How are we to observe or honor a life that only lives for a moment? Should grieving parents and grandparents note the reality of that life by giving that baby a name? Should a memorial or funeral service be planned to honor the tiny life that was there? Would that make life easier for the parents, the grandparents or even for the way they will all relate to the surviving daughter? Would those gestures be anything more than an act of sentimental and hopeful delusion?

This particular experience caused me to think about these questions and to come to these conclusions. I am convinced that all life, no matter how brief, is of value. I do not want to spend my time trying to explain why bad things happen to good people or by trying to assess guilt and attempting to find someone or something to blame for life’s tragedies.  I have no interest in turning to yesterday’s religious certainty and seeking comfort by assigning this tragedy to the “enigmatic will of God.”

Instead I find that I yearn to engage this family in a new kind of discussion by asking them to think with me about a new set of questions.
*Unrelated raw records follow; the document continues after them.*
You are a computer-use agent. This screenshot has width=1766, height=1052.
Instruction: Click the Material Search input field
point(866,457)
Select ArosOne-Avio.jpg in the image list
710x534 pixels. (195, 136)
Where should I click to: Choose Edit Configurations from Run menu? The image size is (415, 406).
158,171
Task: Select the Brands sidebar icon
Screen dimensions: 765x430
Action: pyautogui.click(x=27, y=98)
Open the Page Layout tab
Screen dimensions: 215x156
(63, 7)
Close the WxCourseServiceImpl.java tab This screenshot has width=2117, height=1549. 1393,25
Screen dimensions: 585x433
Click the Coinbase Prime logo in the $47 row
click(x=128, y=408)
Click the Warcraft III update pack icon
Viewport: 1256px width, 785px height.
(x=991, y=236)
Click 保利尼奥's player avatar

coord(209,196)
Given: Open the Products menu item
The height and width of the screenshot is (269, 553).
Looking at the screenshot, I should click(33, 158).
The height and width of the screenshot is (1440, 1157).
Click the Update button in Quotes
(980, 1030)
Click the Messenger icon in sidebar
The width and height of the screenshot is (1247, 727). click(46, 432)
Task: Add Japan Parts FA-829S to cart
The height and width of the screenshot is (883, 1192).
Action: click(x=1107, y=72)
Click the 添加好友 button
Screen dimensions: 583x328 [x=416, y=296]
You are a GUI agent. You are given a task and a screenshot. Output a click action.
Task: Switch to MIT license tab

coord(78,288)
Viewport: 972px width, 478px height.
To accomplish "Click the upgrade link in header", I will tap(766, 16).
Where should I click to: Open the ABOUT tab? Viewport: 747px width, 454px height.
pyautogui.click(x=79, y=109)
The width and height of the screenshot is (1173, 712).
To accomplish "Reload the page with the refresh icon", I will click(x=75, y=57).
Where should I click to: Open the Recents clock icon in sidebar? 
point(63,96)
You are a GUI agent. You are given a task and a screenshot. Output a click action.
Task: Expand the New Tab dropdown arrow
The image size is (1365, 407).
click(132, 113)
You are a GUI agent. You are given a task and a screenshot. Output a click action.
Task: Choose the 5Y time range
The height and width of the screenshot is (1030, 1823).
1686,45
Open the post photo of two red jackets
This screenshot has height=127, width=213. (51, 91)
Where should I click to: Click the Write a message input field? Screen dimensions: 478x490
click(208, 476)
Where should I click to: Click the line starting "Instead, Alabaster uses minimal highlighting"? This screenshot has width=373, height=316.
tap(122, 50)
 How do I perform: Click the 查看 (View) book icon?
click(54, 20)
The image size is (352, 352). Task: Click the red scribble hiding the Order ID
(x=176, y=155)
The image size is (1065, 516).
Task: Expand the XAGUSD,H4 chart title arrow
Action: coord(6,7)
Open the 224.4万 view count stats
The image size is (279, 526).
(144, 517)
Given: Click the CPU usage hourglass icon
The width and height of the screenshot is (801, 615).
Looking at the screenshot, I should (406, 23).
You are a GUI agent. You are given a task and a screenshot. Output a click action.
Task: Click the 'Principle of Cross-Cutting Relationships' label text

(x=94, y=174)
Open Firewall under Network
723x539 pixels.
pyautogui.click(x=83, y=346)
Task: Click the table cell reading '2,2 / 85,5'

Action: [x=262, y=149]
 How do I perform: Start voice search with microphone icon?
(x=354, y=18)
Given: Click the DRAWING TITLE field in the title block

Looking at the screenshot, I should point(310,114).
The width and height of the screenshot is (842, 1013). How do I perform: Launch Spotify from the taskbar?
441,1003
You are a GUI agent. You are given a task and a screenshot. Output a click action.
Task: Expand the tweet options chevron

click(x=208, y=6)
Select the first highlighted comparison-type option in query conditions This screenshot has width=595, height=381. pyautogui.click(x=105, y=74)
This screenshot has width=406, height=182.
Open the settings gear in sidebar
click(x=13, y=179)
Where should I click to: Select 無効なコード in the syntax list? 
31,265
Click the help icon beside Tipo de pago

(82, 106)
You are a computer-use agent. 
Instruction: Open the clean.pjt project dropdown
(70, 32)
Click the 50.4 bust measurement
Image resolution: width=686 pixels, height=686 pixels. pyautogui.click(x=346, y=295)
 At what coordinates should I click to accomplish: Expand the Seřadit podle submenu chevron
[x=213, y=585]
How was your life touched by this child who did not make it?  Did anticipating this baby’s birth expand your consciousness and enhance your life?  Did it increase in you a capacity to love and to know the joy of anticipation?  Was there any role this now-deceased infant played in strengthening the love that holds a marriage together?  Did this infant boy serve to deepen the bonds of affection that create the extended family?  Is it possible that the survival of the infant girl was made possible by the death of the infant boy?  Did he absorb the e coli bacteria and thus protect his twin sister from the fate that he experienced?  Was the noblest of all human experiences operating here, the principle of sacrifice: one dies so that another might live?  If any of these questions can be answered with a “yes” then I think we should call this boy by the name his parents had chosen for him, to remember him, to give thanks for him and to acknowledge that, while his time on this earth was short, it was not insignificant.  This is also why I believe that we should mark the passing of this brief life with some kind of liturgical event in which he is remembered, his remaining effects placed into the ground or in some appropriate place with care, ceremony and sensitivity.  He did live.  He affected positively those who still live.  He made a contribution to life that needs to be acknowledged and for which thanksgiving needs to be expressed.

Life at any level is a miracle.  Only those who are able to love and to love self-consciously and deeply can feel the trauma of loss, of separation.  So anyone who participates in life, if only for a moment, that one still lives, still contributes and still needs to be acknowledged.  Every life no matter how he or she lives is still an expression of the Source of Life. Every life is, therefore, holy because the Source of Life is holy.  It is that holiness that we acknowledge when we come together in grief and with heavy hearts to commit one, who lived only momentarily, to the Source of life, which he surely embodied.  So, yes, let us treat this tiny life as we treat every life.  Let us hear in worship the words, “dust thou art and to dust thou shalt return.”  Let us give thanks for the meaning that this life has brought and commend this life to the Source of Life.  It is our self-consciousness that allows us to be grateful, to commune with and even to worship, that which makes us alive even if for but a moment.